Dataset entries
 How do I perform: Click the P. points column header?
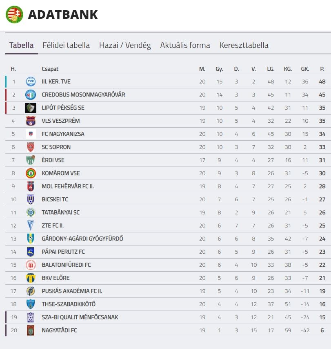[322, 69]
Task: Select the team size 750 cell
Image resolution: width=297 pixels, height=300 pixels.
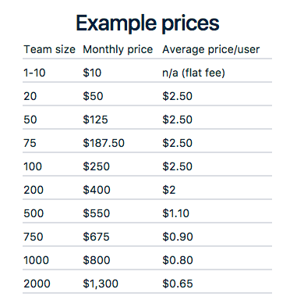Action: (34, 237)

WORK ORDER: Every line of the records above must reappear exactly, though the pictures must not.

EXPECTED ANSWER:
 How do I perform: Click the P. points column header?
[322, 69]
Task: Select the team size 750 cell
Image resolution: width=297 pixels, height=300 pixels.
Action: (34, 237)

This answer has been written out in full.